### [GIVEN REQUEST]
Continue the passage below criticizing the Labor Party's stance on exporting coal, starting right after its last sentence.

### [PROVIDED PASSAGE]
It was summed up nicely by Senator Ayres that apparently there are some industries we can support now and some that are a third rail, at least for the Labor Party and the Greens, that we can't support. Senator Ayres said we should focus on industries like exporting coal. We should export coal according to Senator Ayres. Of course, given his contribution was on behalf of the Labor Party, that means they don't think we should use coal here; we should export it to other countries but not use it here. That is the position of the modern Australian Labor Party—that somehow it is okay for other countries to have access to our natural resources, to create jobs in their nations, to send back the goods for us saps to buy, but it's not good enough for us to use the same resources ourselves to create jobs in this nation. Well, I think that's a tower of absurdity; it's an absolute tower of absurdity that we would help empower, help arm other countries to compete against our own businesses but deny the same natural resources for the use of those same Australian businesses trying to compete on the world stage, trying to grow and develop their manufacturing base. It is ridiculous.

### [INFORMATION SUPPLIED]
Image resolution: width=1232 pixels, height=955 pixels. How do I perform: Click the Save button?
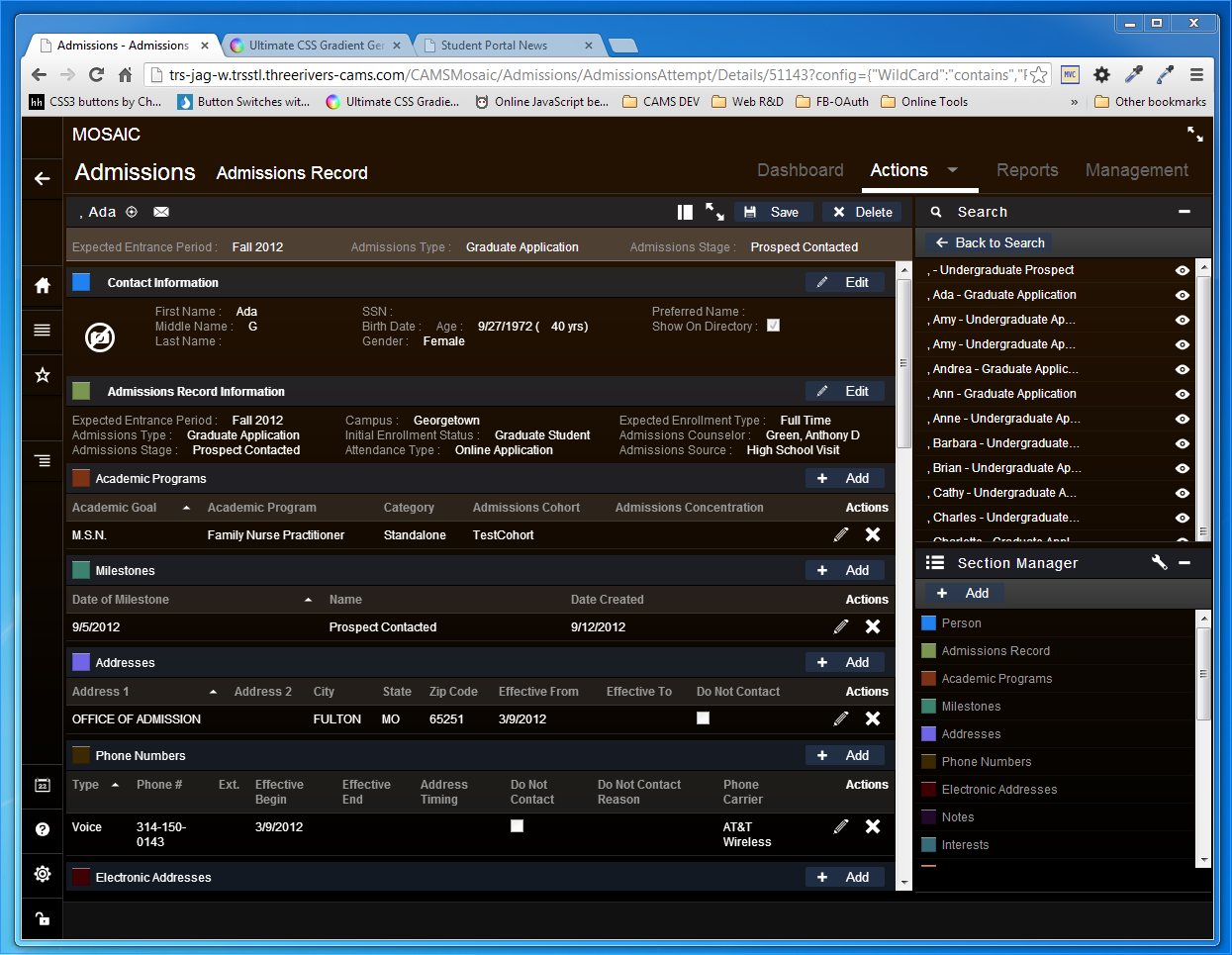pos(774,212)
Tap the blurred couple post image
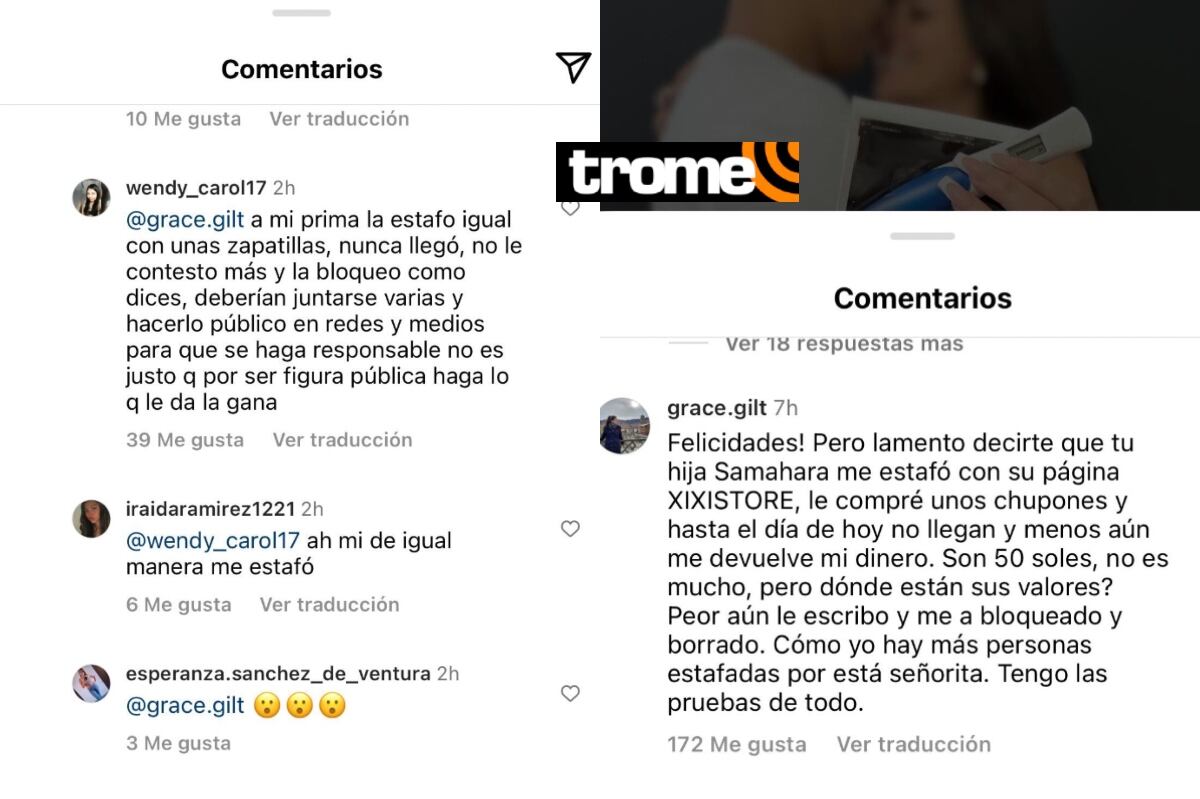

### [REPLY]
As Senator Ayres sort of implied—he didn't say it, but he implied it—there obviously is a market for the export of coal, or the Labor Party think there is. There are people in this country who are building coal-fired power stations. In fact, around three Hazelwood power stations—people might remember the Hazelwood Power Station that shut in Victoria; it was 25 per cent of Victoria's electricity supply—a week have been built in our region in the past decade, so there's a very strong market for Australian coal. Particularly given the high quality of our coal with the predominantly low ash content, it will be in greater demand as countries seek to improve their air pollution and the environmental circumstances in their country. There's a great demand for that. So, if there is a demand overseas, if other countries are using it and think it seems to be worthwhile for them to create manufacturing industries and create jobs, why would we deny ourselves access to the same resources? Why would we just say, 'No; nothing; not at all'? We can't even look into it. The only reason you can fathom that that position would have any kind of coherence is that the Labor Party cannot support it because of the votes they need in inner-city areas and the preferences they need from the Greens. That's why they have this absurd position, where they'll apparently support coalmines but just not the use of the coal in Australia. What the Labor Party support, basically, is that there should be a direct channel from the coalmine to Japan or Korea or China, and we can't touch that. It's got to go straight from the mine onto the ship and overseas, and none of it can be touched or put to use here in this country. That is the public position of the Labor Party. The reality is that all of us here, every day, rely on our high-quality Australian coal to get our energy, to get our electricity. In fact, I've just checked the figures right now—you can check them all the time—and in New South Wales 80 per cent of the power in this area is coming from coal-fired power. In Victoria it's 67 per cent.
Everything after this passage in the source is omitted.